Collected data
Segment Open
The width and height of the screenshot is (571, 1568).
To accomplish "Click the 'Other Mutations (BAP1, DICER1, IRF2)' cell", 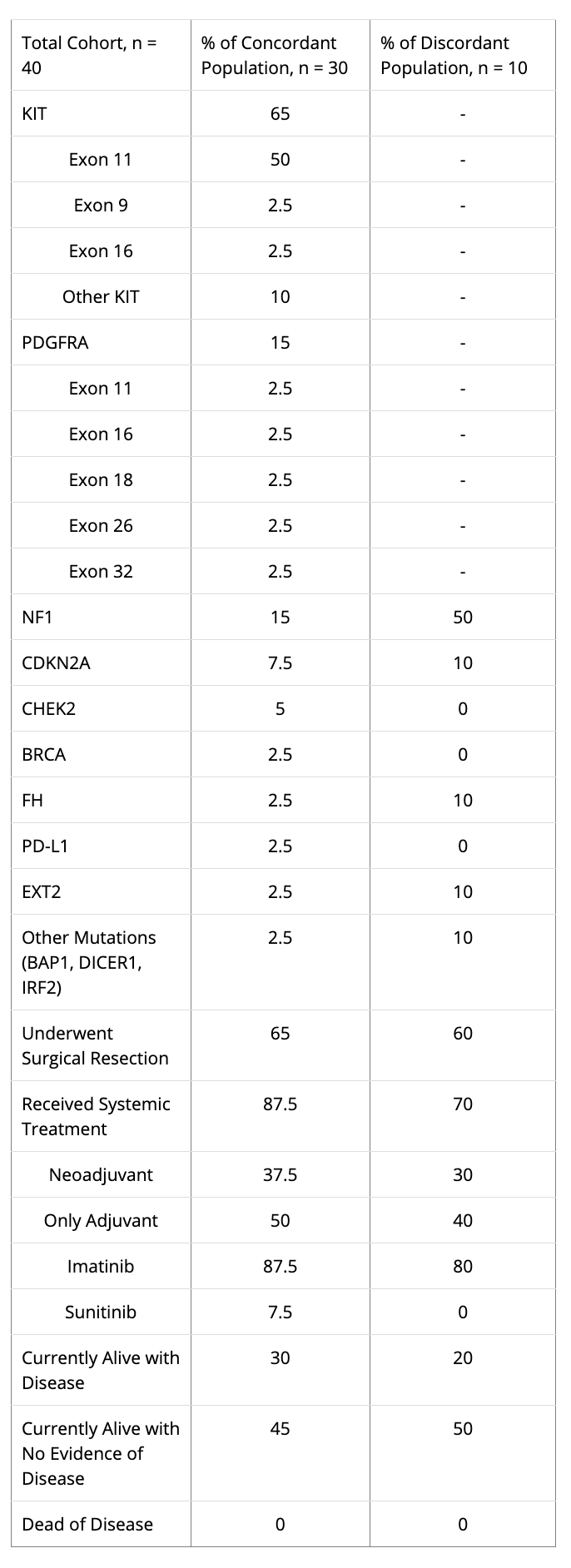I will [x=89, y=962].
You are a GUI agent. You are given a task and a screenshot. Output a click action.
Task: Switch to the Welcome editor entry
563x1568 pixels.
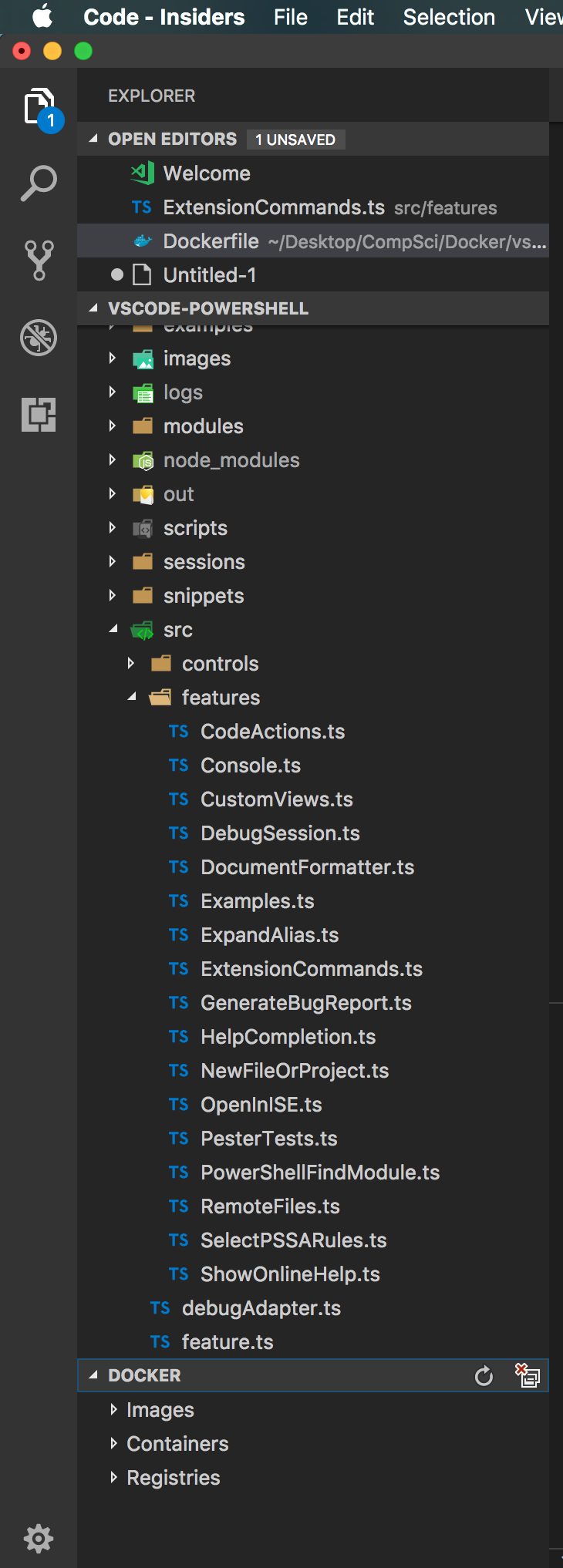click(x=206, y=173)
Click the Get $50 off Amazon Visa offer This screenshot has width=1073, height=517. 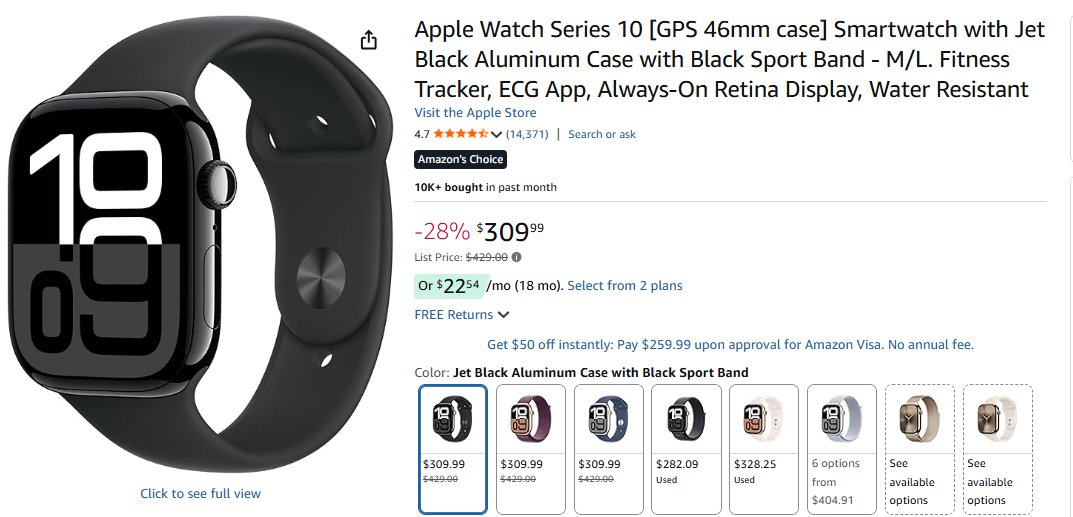[730, 344]
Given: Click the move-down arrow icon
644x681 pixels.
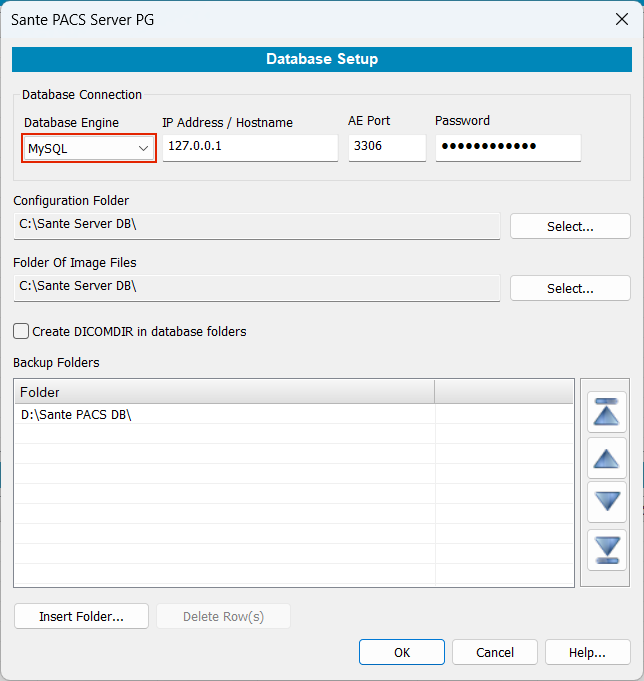Looking at the screenshot, I should (607, 503).
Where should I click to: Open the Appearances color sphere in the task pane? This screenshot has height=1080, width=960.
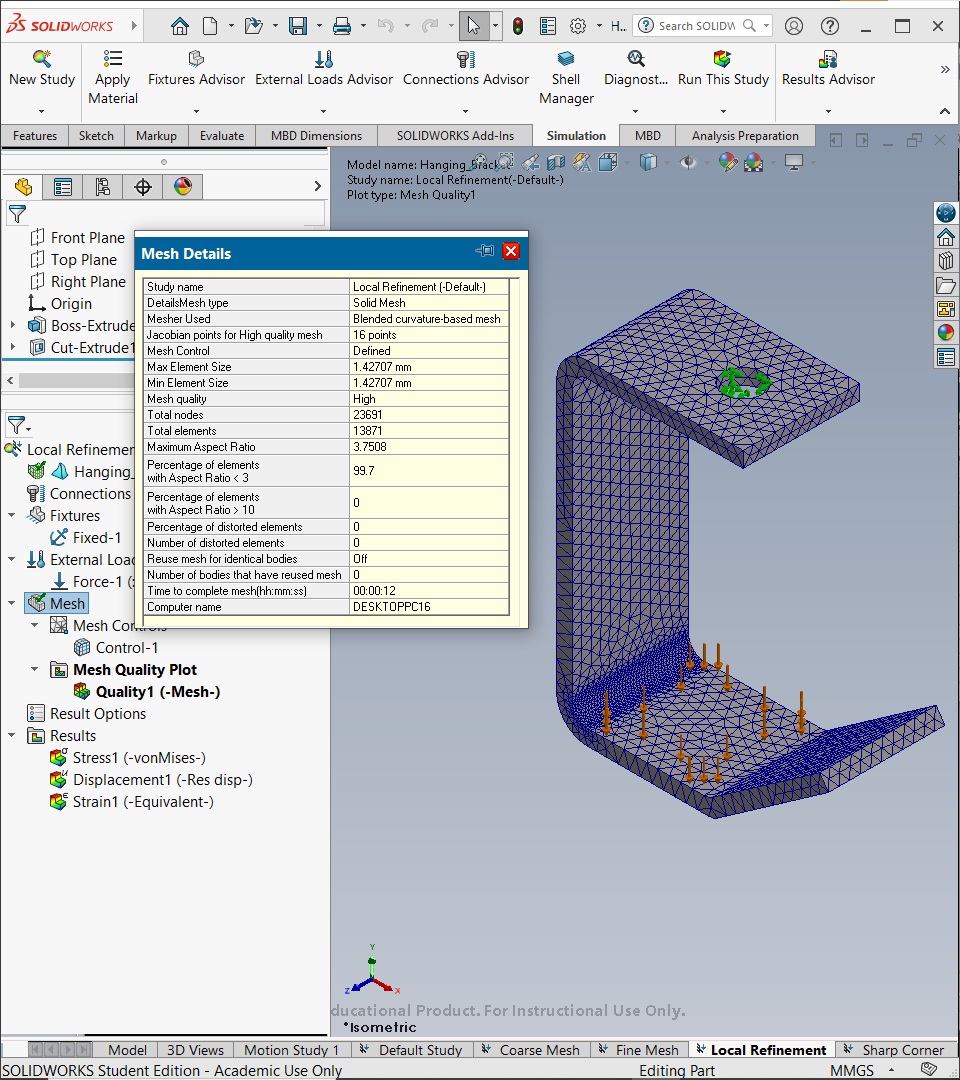click(x=946, y=333)
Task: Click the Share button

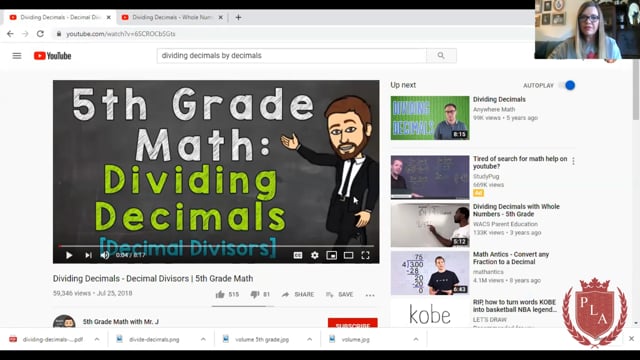Action: click(x=298, y=294)
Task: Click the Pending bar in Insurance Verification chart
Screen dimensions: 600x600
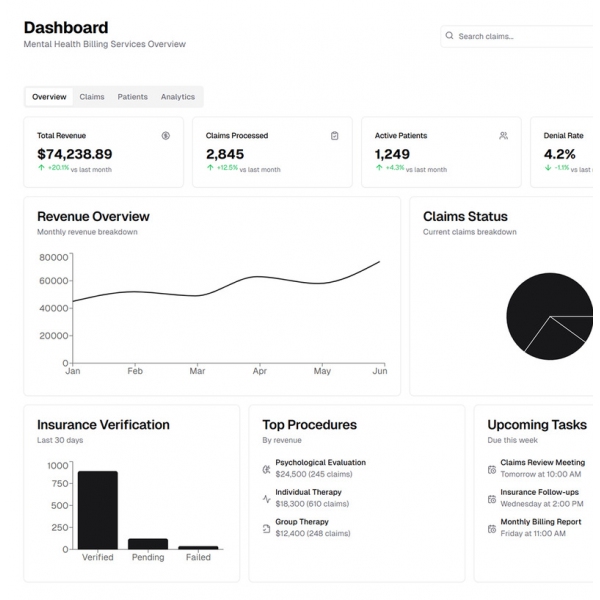Action: tap(148, 543)
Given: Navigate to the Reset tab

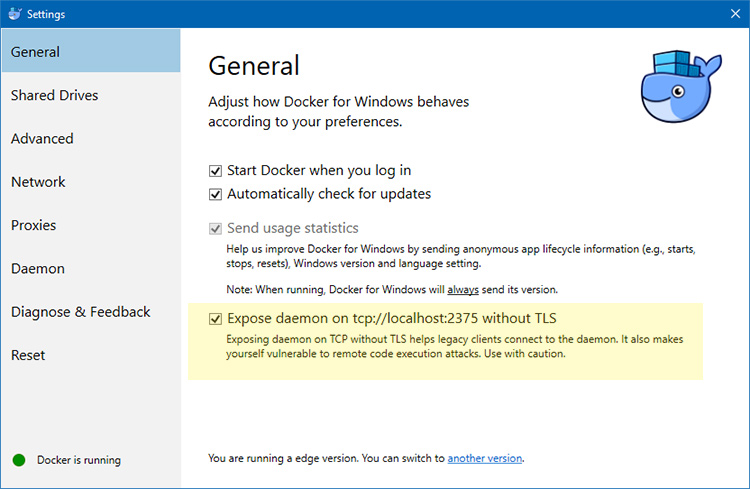Looking at the screenshot, I should click(x=28, y=355).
Segment Closed
* [Task goal]
All lines from the one that contains "644x681 pixels." through the last line of the data should be retyped exactly, with the pictures left out.

* [Written reply]
644x681 pixels.
Looking at the screenshot, I should (607, 503).
Where should I click to: Open the Appearances color sphere in the task pane? This screenshot has height=1080, width=960.
click(x=946, y=333)
Task: Click the Share button

Action: click(x=298, y=294)
Task: Click the Pending bar in Insurance Verification chart
Screen dimensions: 600x600
Action: tap(148, 543)
Given: Navigate to the Reset tab

Looking at the screenshot, I should click(x=28, y=355).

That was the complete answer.